Je dis des grands et des petits brigands, car les seigneurs mêmes, dans leurs citadelles et dans leurs palais de campagne, ne laissaient passer aucun homme s'il n'avait le sauf-conduit de la misère. Luchino mit aussi un frein à l'orgueil de ces nobles voleurs; il abolit les guerres de personnes à personnes, de familles à familles, il déclara que tout le pays relevait immédiatement du siège de. Milan au criminel. Les feudataires furent obligés de se restreindre à la juridiction simple, et ne purent plus compter que leur tyrannie serait sans appel. Aussi les courtisans du prince pouvaient le louer d'avoir établi l'égalité de tous devant la loi. «Mais cette égalité, cependant, dit un historien, ne plaçait point sous son niveau les puissants, les rusés, les flatteurs, le prince, ses favoris, ni les favoris de ses favoris.

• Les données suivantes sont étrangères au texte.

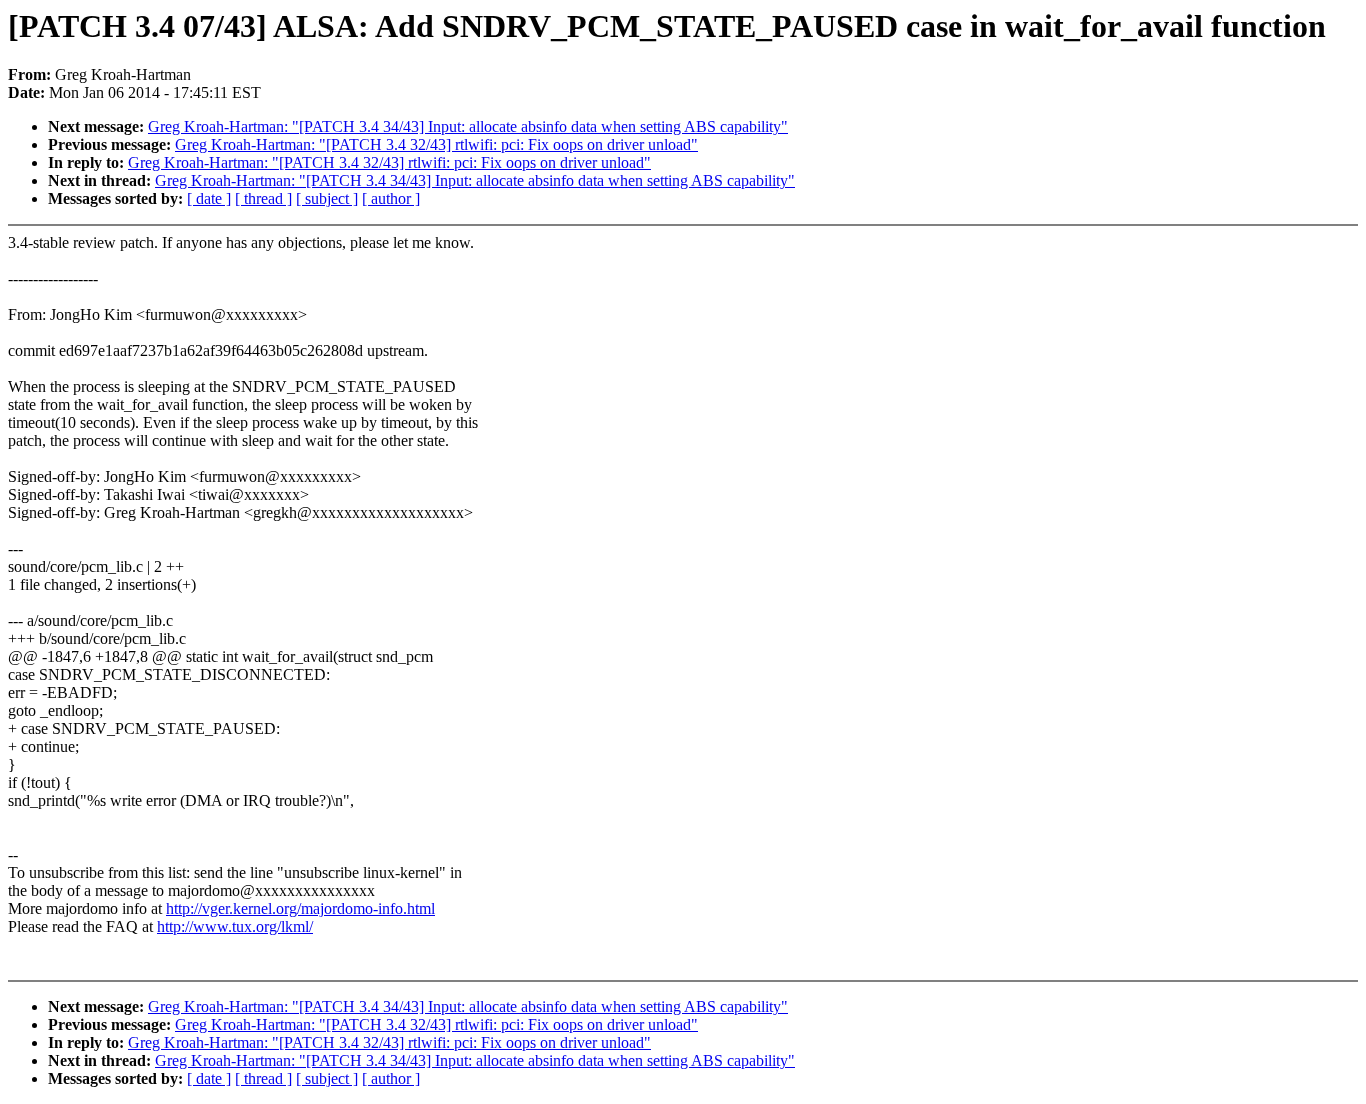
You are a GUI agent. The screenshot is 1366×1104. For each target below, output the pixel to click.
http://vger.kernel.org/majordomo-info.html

Les améliorations sont un bienfait du ciel lorsqu'elles sont opérées par un bon prince; mais, entre les mains d'un mauvais souverain, elles deviennent des armes terribles, dont il se sert pour assouvir ses passions. Luchino, en effet, abattait ses ennemis de la même main dont il frappait les ennemis de la société! Il était merveilleusement servi dans cette oeuvre par le caractère de Lucio. Nul n'était plus dur, nul ne savait mieux que lui fabriquée des traquenards judiciaires, et rien n'égalait son zèle à faire observer ce qu'il appelait le droit, c'est-à-dire la volonté du prince. Ce n'est pas que sa conscience l'égarât dans une voie trompeuse, mais c'est qu'il n'ambitionnait que de se délivrer d'une honte qui lui pesait plus qu'un crime, celle d'être né dans une classe pauvre et d'être pauvre lui-même.

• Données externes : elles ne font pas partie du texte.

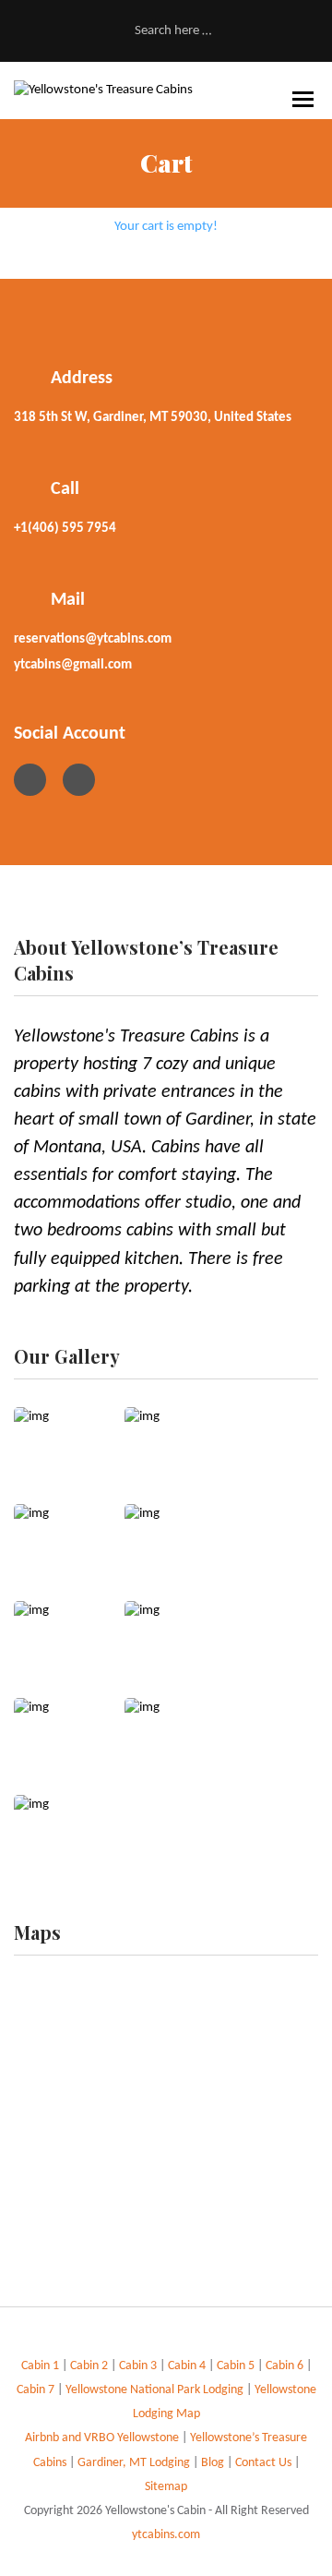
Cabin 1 (40, 2366)
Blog (212, 2463)
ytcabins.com (166, 2535)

Luchino l'avait acheté, et l'avait employé plusieurs fois à ses fins. Aussi n'hésita-t-il point à jeter les yeux sur lui dans cette occasion, et il commença à le flatter et à mettre en jeu la vanité de cet homme. Le jour de la translation solennelle des reliques de saint Pierre, martyr, la grande fête dont nous avons parlé se termina à la cour par un splendide festin. L'évêque Giovanni, tous les ambassadeurs des villes, des princes, des grands seigneurs, des lettrés milanais ou étrangers, assistaient à ce festin, et la profusion y était si grande, que Grillincervello, en admiration devant toutes ces choses, dit à l'oreille de Luchino: «Maître, tu as donc quelque poisson à prendre par la gueule? '»

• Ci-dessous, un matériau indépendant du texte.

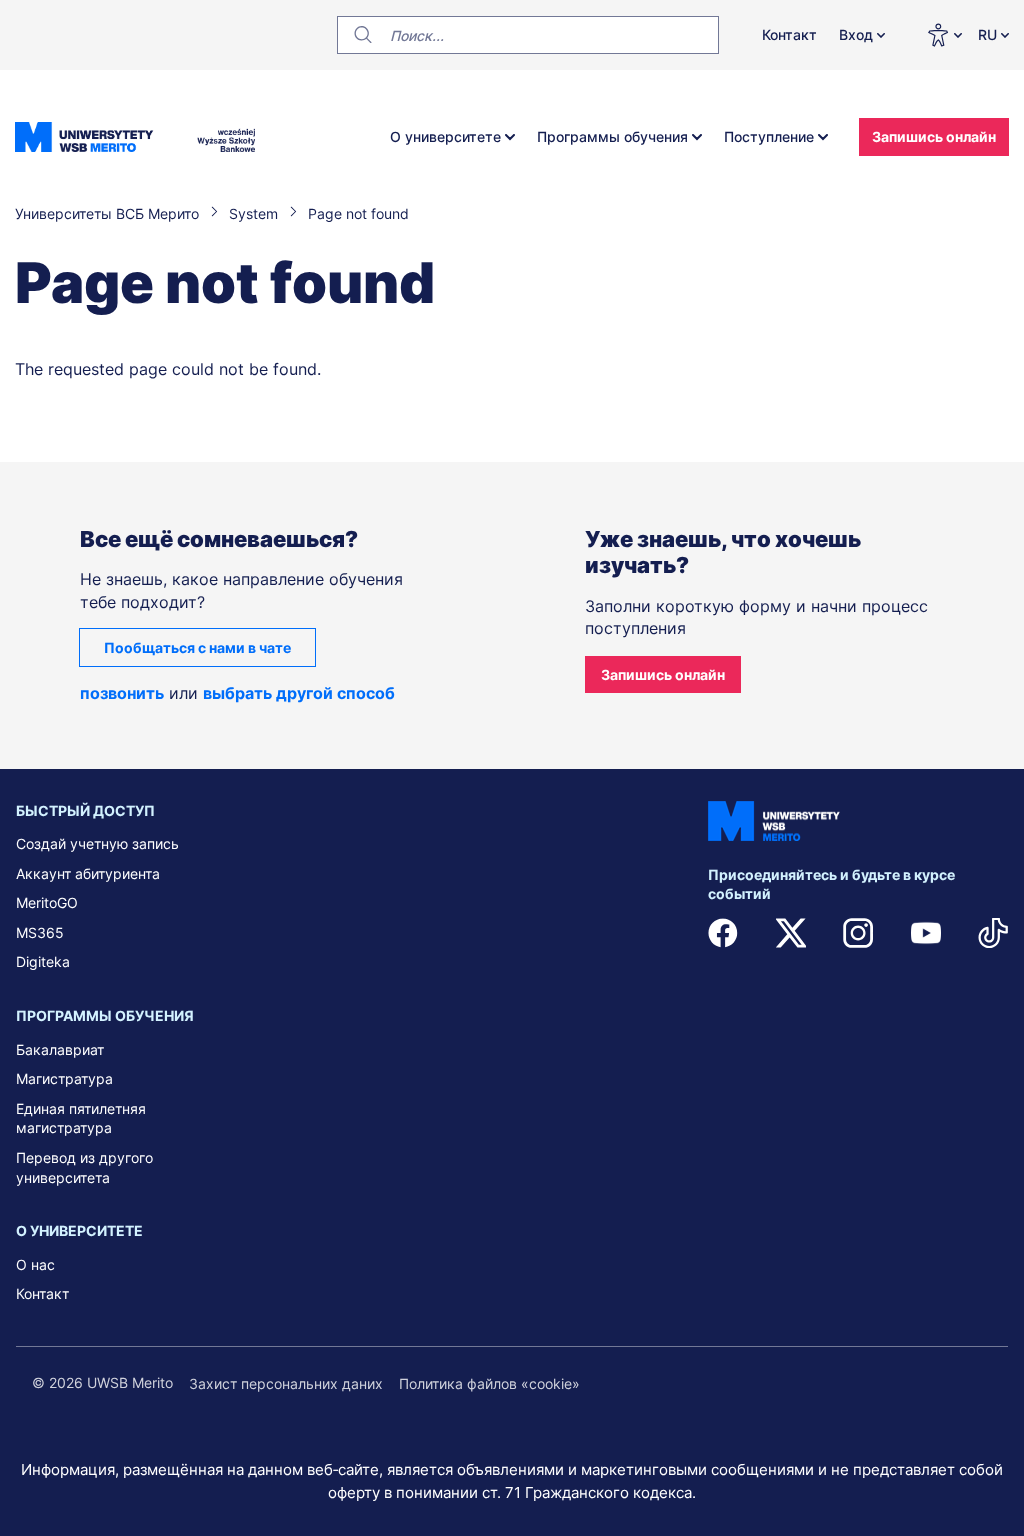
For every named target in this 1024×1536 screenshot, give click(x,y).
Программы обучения (612, 136)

Chaque service était porté, à son de trompe et d'autres instruments, par des pages magnifiquement vêtus. Grillincervello courait au milieu d'eux, tenant tout le monde en joie par ses bons mots, ses vers et ses chansons. Il recevait de toutes mains des reliefs, qu'il avait entassés à l'écart sur un escabeau, disant qu'ils suffiraient à nourrir pendant quinze jours les nombreuses femmes et les nombreux enfants que, selon l'usage libertin de ses pareils, il entretenait dans sa maison.